Sunday 30 June 2013

No Right to Privacy When it Comes to Stolen Property


Word to the wise: In the field of Fourth Amendmentprotections, individuals have no expectation of privacy when it comes to stolen property.
A cell phone thief in San Francisco saw his defense strategy shot down by an appeals court when he tried to argue that police violated his rights by remotely tracking down the phone and arresting him.
Lorenzo Barnes robbed a couple at gunpoint near the marina at Fort Mason in 2009 and ran away, according to a local news report. The woman immediately contacted police and gave them permission to have her provider ping the phone’s location.
Within an hour, police found Barnes driving a car in the Mission District and arrested him. He was sentenced to 13 years in prison, but tried to win his freedom on appeal based on an unlikely and ultimately unsuccessful argument.

Expectations of Privacy

The defense wanted to get the evidence tossed by claiming the phone pinging was a warrantless search in violation of the Fourth Amendment.
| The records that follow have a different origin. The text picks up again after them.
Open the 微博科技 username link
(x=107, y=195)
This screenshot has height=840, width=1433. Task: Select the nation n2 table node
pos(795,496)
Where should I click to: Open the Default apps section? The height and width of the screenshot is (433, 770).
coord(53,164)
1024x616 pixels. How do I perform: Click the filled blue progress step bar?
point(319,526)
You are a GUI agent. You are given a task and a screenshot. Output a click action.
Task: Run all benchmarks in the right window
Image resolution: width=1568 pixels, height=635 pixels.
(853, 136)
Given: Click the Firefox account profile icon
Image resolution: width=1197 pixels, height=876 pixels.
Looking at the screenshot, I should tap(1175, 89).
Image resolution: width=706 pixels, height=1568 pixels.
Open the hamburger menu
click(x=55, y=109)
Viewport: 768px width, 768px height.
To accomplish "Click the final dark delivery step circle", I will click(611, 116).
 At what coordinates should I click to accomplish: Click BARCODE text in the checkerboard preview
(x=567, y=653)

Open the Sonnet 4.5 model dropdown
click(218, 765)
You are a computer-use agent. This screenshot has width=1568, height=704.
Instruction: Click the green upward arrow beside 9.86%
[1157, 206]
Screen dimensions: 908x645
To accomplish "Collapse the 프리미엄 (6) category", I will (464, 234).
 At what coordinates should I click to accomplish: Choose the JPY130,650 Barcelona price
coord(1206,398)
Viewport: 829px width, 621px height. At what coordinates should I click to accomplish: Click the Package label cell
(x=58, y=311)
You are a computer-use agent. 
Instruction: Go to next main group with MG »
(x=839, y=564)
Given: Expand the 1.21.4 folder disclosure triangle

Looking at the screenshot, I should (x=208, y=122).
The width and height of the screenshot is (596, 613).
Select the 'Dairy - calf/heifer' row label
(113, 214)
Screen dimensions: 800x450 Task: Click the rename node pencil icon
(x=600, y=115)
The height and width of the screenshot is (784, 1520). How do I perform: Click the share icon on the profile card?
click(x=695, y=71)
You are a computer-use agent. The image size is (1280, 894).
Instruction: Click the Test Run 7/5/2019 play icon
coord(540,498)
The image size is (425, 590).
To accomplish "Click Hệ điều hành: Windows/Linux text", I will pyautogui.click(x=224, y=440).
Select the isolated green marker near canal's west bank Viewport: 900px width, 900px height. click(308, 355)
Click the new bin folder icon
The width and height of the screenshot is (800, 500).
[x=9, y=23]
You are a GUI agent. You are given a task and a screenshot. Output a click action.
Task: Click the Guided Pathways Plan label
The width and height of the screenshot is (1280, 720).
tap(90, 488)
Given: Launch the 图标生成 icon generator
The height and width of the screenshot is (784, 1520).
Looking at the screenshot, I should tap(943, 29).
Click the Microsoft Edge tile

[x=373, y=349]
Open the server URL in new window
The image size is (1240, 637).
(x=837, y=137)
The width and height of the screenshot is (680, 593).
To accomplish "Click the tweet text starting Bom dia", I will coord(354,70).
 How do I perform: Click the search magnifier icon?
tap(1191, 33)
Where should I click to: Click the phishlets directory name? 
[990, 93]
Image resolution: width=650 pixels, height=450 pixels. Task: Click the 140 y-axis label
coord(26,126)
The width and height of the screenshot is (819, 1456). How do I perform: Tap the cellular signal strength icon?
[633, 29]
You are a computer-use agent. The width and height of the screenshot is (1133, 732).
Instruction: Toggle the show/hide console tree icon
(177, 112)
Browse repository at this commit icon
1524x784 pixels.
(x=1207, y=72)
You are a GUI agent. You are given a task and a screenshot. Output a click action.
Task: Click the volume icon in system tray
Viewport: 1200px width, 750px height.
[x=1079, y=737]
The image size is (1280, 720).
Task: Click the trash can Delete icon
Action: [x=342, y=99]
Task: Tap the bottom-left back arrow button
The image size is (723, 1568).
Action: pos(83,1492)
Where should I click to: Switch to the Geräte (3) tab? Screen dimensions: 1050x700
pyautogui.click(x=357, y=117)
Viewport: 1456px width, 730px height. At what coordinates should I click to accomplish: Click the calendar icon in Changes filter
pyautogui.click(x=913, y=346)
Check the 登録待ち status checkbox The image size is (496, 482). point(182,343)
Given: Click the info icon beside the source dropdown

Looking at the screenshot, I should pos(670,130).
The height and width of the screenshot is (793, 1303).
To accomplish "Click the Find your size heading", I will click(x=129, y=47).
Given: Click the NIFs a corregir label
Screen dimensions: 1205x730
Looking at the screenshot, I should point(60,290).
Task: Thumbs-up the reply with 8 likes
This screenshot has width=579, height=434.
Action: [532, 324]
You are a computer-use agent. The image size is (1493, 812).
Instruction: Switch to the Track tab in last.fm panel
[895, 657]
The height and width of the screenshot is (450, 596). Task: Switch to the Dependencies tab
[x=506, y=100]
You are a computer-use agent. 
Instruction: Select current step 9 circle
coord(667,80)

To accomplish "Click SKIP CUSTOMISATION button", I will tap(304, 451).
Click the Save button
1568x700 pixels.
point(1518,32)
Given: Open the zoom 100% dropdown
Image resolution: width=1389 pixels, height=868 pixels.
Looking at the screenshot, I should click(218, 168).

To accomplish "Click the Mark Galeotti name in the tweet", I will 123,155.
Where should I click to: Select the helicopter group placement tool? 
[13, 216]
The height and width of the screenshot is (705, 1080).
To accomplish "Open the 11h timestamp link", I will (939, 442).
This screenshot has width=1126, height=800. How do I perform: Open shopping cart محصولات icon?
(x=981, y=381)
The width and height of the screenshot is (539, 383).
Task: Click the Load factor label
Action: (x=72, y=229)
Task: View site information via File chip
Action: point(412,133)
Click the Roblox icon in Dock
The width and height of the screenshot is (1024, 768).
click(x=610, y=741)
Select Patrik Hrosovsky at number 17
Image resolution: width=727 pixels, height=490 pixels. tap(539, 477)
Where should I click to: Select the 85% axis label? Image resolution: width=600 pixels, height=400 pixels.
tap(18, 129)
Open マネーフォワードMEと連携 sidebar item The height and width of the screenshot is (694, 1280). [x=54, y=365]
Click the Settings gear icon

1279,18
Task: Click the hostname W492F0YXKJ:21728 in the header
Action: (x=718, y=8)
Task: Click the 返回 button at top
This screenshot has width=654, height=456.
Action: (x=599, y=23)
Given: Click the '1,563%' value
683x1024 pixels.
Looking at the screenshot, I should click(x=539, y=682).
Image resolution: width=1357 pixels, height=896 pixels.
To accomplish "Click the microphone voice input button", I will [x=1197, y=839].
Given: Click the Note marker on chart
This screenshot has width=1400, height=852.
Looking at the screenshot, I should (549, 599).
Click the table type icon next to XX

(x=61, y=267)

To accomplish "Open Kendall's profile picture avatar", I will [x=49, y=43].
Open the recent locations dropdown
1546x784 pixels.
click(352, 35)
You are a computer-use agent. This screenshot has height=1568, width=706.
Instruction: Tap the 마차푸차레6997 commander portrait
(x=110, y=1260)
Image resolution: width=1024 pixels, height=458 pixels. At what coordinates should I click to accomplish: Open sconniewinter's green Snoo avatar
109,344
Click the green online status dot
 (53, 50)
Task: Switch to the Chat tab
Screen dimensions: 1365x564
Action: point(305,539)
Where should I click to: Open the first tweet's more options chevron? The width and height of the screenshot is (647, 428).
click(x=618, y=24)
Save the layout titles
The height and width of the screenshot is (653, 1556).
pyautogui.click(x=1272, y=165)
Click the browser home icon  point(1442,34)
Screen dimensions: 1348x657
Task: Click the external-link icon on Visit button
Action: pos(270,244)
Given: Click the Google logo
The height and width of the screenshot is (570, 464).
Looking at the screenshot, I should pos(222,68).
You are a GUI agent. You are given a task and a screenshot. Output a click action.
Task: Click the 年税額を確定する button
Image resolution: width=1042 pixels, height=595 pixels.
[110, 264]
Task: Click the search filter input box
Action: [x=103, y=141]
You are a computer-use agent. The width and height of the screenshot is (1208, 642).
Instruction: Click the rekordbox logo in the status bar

Barnes’ lawyer cited last year’s Supreme Court decision in United States v. Jones, in which the court ruled that police could not attach a GPS tracking device to a car without first obtaining a warrant.“We gauge whether or not the Fourth Amendment applies by whether that person has a reasonable expectation of privacy in the information in which the intrusion reveals,” explains Arthur B. Leavens, a professor at the Western New England University School of Law. “The intrusion here is tracking the phone.”
However, the appeals court didn’t even have to go so far as considering the Jones case, because the defendant didn’t have any kind of claim to privacy in regard to a stolen phone, especially one whose owner had authorized the tracking.
“It’s not his phone, so he doesn’t have any reasonable expectation of privacy in what its contents reveal,” Leavens says.
There are some open questions about what expectation of privacy people can claim when it comes to traceable goods they don’t know are stolen, which has come up in cases involving laptop computers. However, the original thief isn’t going to be able to make a very strong claim of ignorance.

A Live Issue

Further hurting his case, even if the police had tracked a phone owned by Barnes, it’s not clear cut that they would have needed a warrant.
The Jones decision only applied to GPS trackers attached by police, not cell phone location data. “It was a very narrow ruling that requires the cops to actually attach the GPS,” says Leavens. “It was trespassory, and it violated his rights.”
The justices left open the question of warrantless phone tracking, still an unsettled point of law, anddifferent courts have come to different conclusions regarding its constitutionality. Due to the split in circuit court decisions, the Supreme Court will probably have occasion to rule on cell phone tracking and the Fourth Amendment at some point in the next few years.
Whatever they decide, it’s unlikely to help Barnes and his stolen cell phone. “It’s very much a live issue as to whether it would violate someone’s expectation of privacy to track one’s own phone,” Leavens says. “But at a minimum it has to be his phone.”